Harjo’nun “Strange Fruit” adlı şiiri, ırkçılığa karşı bu isyan duygusu ve daha iyi bir gelecek umuduyla bağ kurar. Bu yazıda şiirin tematik motiflerini, tarihsel bağlamı ve Yerli Amerikalı (Native American) kimliği ile edebi perspektifinden analiz ediyoruz.
Joy Harjo Kimdir?

Joy Harjo; 1951 doğumlu bir Muscogee (Creek) Yerli Amerikalı şair, yazar ve müzisyendir. 2019 yılında Amerika Birleşik Devletleri’nin ilk Yerli Amerikalı şair ödülü olan “Poet Laureate” unvanına layık görülmüştür.

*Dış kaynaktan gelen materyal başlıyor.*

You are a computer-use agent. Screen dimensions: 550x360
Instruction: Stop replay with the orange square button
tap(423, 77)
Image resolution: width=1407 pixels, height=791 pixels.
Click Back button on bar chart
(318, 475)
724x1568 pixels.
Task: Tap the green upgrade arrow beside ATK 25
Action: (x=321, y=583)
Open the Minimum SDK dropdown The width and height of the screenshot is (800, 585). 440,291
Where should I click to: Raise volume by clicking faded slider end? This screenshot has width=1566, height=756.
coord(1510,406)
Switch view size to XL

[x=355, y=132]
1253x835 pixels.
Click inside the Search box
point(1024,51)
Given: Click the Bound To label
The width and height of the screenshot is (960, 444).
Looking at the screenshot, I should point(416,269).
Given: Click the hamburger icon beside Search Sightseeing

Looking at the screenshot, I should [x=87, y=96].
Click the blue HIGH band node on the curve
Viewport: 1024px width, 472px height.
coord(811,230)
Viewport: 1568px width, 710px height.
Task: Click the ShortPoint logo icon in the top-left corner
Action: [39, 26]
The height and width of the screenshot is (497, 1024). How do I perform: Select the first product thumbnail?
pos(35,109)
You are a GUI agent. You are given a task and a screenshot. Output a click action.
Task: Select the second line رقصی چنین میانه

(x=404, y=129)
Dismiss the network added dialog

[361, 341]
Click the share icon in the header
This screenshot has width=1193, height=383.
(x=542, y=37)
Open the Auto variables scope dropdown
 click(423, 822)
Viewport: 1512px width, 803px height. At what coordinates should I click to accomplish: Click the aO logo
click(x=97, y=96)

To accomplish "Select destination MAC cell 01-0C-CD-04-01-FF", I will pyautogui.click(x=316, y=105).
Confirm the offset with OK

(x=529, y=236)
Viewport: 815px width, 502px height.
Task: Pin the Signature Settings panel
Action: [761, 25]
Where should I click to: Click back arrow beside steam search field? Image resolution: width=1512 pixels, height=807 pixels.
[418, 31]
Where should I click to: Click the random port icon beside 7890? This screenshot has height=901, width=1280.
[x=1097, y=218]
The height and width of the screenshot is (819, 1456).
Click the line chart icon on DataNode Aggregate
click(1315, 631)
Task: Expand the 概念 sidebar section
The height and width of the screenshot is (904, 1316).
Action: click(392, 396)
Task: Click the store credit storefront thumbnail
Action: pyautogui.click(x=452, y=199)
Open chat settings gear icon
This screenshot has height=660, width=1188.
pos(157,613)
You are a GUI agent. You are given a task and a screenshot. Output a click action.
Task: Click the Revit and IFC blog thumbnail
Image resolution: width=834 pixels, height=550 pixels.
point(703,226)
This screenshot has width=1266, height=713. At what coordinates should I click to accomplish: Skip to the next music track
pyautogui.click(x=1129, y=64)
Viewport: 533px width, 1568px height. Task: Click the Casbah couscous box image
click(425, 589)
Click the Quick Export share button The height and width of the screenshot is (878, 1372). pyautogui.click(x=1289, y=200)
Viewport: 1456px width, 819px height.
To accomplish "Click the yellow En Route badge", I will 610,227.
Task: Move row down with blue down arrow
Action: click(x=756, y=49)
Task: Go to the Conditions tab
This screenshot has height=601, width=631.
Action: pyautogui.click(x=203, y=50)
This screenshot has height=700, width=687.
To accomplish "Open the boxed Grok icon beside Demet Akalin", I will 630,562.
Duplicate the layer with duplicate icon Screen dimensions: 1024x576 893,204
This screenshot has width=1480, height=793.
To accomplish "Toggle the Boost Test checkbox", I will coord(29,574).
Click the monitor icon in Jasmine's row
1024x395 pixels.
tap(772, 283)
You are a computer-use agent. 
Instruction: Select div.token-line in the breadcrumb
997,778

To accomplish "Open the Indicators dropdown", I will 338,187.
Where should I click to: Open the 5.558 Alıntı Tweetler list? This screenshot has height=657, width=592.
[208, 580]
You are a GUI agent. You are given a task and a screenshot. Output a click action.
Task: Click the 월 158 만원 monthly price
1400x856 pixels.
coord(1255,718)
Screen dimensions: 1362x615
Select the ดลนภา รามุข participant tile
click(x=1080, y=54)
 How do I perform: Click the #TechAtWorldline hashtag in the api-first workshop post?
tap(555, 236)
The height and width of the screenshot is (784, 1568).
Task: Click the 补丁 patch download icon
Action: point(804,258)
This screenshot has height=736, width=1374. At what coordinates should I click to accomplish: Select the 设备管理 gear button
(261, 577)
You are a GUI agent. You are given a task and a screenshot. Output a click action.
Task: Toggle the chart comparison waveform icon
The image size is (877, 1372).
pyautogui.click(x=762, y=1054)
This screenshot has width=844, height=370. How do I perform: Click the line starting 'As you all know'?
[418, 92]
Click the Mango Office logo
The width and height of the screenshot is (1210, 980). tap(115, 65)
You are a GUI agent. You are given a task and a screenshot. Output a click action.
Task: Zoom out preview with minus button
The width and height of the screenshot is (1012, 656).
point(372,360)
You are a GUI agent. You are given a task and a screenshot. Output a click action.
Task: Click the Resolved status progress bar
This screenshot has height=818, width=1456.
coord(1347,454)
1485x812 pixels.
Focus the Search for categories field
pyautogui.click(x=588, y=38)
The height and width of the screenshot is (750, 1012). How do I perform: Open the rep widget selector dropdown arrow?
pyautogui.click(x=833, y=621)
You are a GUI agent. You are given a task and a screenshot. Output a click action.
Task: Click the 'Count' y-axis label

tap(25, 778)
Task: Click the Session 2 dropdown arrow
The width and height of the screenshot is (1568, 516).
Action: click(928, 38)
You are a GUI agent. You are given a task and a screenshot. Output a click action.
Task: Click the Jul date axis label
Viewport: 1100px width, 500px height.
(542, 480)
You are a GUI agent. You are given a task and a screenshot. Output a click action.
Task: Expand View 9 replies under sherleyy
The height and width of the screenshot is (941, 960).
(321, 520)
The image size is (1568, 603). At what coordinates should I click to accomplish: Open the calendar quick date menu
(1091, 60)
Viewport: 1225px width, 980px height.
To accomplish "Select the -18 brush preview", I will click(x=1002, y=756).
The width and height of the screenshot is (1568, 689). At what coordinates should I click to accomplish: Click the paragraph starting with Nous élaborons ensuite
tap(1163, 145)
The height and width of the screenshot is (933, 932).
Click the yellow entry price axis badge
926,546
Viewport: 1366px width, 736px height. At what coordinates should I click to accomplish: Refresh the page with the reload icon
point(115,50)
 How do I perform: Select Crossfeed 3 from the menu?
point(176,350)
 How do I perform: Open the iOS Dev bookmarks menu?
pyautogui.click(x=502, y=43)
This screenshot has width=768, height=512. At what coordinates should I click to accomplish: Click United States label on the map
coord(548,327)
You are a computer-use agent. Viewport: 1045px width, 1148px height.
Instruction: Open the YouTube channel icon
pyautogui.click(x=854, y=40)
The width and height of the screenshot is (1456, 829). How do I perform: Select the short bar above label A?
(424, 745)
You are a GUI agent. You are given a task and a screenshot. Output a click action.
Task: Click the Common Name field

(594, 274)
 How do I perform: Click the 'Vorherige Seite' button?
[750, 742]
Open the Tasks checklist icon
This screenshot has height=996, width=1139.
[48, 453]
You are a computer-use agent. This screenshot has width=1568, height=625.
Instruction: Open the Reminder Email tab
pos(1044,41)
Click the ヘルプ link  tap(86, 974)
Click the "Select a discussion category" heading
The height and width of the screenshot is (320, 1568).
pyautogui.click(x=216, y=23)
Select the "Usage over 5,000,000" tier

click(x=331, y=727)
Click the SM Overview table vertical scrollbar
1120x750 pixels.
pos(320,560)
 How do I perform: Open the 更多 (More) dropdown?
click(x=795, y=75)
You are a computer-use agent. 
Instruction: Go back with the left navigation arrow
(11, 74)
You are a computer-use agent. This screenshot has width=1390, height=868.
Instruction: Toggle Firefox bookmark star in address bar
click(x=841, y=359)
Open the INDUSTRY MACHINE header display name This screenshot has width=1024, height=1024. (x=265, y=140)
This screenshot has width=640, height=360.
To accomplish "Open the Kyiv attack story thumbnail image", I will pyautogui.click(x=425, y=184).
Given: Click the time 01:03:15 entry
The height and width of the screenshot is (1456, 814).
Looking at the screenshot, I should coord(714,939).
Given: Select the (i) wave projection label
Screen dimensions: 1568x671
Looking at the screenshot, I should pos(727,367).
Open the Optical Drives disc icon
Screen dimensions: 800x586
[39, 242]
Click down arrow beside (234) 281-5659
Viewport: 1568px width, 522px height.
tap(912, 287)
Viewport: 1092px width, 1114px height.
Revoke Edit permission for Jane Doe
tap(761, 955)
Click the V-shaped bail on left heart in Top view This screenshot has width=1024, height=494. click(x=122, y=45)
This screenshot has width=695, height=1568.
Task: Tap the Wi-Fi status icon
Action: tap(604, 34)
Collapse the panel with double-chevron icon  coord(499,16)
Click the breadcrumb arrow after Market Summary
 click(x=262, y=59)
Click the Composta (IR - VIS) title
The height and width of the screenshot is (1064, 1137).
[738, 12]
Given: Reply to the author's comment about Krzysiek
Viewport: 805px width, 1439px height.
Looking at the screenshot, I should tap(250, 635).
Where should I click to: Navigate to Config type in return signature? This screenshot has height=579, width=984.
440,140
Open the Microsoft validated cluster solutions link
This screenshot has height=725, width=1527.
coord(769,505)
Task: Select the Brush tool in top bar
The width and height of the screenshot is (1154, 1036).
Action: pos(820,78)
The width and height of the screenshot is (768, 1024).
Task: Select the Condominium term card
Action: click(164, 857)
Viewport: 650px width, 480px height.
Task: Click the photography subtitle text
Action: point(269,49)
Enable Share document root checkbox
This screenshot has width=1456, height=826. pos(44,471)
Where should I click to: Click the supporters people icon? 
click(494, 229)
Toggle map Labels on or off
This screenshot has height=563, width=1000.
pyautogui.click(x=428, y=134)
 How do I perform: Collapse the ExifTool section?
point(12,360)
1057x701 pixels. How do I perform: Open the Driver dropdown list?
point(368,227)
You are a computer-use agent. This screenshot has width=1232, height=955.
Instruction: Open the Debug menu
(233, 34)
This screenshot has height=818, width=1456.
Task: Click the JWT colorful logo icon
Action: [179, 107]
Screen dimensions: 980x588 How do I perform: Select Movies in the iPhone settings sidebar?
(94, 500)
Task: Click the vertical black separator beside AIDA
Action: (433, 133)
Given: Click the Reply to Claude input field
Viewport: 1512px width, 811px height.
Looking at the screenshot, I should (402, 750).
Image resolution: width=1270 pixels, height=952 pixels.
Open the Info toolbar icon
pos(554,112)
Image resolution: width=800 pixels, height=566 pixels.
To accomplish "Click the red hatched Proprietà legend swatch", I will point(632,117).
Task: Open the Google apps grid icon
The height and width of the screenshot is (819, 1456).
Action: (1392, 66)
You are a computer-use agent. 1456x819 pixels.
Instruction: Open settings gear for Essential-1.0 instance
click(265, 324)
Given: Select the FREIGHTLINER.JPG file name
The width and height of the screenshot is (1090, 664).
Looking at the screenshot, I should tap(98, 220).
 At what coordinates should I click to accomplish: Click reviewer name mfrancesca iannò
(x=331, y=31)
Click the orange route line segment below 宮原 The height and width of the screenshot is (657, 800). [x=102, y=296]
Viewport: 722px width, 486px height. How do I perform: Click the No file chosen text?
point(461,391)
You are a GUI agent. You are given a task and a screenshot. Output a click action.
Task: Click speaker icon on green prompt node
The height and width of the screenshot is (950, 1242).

Harjo’nun eserlerinde sıklıkla Yerli Amerikalıların tarihi, kültürel mirası ve yaşadığı toplumsal zorluklar işlenir. Şiirlerinde çoğunlukla kimlik, adalet, doğa ve direnç temalarını işler. Amerika kıtasında yaşayan yerli halkların tarih boyunca yaşadığı ayrımcılık, zorunlu göç ve travmalar onun şiirlerine derin bir etki bırakmıştır.
Strange Fruit, Harjo’nun bu temaları somut imgelerle nasıl işlediğine iyi bir örnektir. Harjo; Ku Klux Klan gibi nefret dolu yapılanmalardan, azınlık gruplarına karşı uygulanan linç kültürüne kadar, Amerikan tarihinde yerli halkların maruz kaldığı adaletsizlikleri ve acıları sembolik bir dille anlatır. Bu şiir,;sadece Yerli Amerikalılar değil, tüm marjinalleştirilmiş azınlık grupları için bir ağıt niteliği taşır. Harjo, şiirlerinde sıklıkla “şifa” ve “ruhsal barınak” kavramlarına atıfta bulunur; Strange Fruit de bir sığınak olarak toplumdaki yaralı ruhların acılarını ve direnişini kucaklayan bir yapıt olarak görülebilir.
Strange Fruit İncelemesi

“Strange Fruit”, 1980’lerin sonunda yazılmış ve 1990 yılında yayımlanmıştır. “Sadece cenneti bebeğimin kollarında istiyorum, bebeğimin kollarında.” dizeleriyle, KKK’nın (Ku Klux Klan) eylemlerine ve azınlıklara karşı bitmeyen nefrete tanıklık eden Harjo, yaklaşan nesillerin aynı ayrımcılık ve zorlukları yaşayacağı endişesini taşır. 1980’den bu yana Yerli Amerikalı nüfusu %37,9 oranında artmıştır, fakat Harjo’ya göre gelecekte bu büyümenin anlamlı olması için geçmişin acılarının tekrarlanmaması gerekmektedir.
Azınlıklar; Amerikan tarihinde zorunlu göç, etnik temizlik, soykırım ve linç ile yüzleşmek zorunda kalmıştır. Harjo’ya göre, “şiirler ruhlar için evlerdir.” Bu bağlamda bu şiir, tüm yaralı ruhlar için bir ev ve sığınak olarak düşünülebilir. Harjo’nun Strange Fruit eseri; Meeropol’un eseri gibi, bir savaş ilanı ve Sivil Haklar Hareketi’nin önemini vurgulayan önemli bir şiir olarak görülebilir.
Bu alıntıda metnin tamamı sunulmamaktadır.